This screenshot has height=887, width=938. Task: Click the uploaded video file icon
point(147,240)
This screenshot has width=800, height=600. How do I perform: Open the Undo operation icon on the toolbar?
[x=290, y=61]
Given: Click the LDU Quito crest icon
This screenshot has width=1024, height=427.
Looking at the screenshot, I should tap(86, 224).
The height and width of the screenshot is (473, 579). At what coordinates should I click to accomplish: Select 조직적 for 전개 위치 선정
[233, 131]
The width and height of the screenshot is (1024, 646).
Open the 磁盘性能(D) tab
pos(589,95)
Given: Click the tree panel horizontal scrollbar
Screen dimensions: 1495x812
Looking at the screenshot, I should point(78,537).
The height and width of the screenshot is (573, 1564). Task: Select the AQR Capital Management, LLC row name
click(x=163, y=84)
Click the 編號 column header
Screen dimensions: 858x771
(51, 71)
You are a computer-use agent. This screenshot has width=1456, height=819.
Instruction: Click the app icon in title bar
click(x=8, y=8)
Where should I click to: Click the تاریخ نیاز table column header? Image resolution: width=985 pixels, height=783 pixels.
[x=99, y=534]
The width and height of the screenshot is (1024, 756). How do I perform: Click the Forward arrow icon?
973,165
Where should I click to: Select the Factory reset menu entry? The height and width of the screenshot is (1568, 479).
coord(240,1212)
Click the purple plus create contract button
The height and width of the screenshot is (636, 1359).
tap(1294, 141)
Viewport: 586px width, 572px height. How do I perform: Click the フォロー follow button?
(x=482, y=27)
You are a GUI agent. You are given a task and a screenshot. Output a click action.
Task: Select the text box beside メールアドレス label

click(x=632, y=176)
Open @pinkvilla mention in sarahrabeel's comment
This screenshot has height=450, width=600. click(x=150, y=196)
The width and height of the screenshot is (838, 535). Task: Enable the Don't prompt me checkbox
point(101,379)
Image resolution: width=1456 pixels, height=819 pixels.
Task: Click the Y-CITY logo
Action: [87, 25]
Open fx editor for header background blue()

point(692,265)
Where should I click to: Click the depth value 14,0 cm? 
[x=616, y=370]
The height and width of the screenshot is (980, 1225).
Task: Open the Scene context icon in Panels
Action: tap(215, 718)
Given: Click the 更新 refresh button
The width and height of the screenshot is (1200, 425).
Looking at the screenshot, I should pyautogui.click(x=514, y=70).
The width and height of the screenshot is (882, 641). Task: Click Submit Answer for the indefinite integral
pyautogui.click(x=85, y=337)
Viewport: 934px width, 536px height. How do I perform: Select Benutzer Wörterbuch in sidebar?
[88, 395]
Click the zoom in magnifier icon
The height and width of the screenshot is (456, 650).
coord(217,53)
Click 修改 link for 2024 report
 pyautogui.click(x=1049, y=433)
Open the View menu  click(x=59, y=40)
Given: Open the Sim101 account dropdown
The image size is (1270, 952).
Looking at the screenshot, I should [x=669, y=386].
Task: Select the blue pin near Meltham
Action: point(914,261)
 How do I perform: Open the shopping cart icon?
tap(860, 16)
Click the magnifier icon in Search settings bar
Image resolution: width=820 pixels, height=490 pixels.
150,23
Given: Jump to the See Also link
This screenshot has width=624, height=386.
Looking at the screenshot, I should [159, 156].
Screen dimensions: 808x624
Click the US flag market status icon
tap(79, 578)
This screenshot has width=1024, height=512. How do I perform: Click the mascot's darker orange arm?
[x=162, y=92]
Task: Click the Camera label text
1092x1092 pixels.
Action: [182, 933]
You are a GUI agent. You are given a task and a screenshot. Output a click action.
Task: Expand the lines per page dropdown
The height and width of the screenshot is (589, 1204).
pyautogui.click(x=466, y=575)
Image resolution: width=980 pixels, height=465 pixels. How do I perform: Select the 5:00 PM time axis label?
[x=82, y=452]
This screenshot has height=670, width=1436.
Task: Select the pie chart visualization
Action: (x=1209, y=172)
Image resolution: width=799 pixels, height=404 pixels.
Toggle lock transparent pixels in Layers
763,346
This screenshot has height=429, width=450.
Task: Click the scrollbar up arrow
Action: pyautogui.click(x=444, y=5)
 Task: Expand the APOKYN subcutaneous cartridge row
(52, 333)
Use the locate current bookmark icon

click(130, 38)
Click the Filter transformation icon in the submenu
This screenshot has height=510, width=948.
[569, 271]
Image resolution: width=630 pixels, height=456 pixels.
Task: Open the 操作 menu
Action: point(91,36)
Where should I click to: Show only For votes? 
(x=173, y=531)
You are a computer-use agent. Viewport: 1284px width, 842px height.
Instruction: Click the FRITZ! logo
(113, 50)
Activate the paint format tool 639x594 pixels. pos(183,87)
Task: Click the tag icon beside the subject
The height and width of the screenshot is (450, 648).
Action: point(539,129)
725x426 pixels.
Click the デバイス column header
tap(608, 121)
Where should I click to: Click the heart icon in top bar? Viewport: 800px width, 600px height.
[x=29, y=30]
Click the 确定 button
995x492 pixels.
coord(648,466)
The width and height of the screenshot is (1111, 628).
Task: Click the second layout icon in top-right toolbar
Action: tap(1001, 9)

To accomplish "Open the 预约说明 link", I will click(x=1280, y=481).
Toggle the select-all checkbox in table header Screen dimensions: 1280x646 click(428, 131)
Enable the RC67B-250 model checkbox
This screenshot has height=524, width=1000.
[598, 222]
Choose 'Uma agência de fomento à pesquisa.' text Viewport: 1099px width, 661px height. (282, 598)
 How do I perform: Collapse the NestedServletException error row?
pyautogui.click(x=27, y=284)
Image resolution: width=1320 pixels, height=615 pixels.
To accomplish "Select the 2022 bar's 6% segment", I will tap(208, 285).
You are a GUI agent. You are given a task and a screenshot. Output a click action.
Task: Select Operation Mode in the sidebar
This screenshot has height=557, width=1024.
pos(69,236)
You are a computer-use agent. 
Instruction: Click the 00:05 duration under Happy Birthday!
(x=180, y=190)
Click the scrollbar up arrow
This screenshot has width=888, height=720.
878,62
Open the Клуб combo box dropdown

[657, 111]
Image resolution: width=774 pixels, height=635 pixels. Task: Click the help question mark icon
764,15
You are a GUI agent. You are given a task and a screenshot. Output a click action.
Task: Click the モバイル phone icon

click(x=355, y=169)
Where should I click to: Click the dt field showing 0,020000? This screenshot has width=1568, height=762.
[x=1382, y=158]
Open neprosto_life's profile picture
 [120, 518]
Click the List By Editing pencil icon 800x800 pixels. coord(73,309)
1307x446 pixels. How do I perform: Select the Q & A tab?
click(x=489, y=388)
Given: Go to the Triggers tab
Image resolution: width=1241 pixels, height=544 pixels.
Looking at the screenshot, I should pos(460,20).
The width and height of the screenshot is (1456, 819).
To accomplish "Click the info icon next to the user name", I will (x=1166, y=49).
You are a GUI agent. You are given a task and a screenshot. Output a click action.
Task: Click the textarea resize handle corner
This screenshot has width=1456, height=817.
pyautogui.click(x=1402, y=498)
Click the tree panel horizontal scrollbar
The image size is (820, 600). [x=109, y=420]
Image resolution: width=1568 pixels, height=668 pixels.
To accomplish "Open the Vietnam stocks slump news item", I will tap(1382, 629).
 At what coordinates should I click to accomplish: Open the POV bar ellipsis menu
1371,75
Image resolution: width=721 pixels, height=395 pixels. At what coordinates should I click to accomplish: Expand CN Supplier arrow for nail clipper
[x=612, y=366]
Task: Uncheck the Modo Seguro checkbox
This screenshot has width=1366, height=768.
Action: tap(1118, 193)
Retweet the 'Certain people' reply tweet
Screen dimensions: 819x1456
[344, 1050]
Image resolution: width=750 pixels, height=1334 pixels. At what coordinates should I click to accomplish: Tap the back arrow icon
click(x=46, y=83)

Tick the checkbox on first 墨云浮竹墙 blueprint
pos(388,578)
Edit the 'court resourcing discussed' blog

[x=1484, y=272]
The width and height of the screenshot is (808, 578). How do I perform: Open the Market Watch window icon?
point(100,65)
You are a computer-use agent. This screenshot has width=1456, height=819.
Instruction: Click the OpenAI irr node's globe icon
=====
Task goal: Among the lines of the preceding data, which ones hold the word "magnifier"? List them.

Result of this task:
Click the zoom in magnifier icon
Click the magnifier icon in Search settings bar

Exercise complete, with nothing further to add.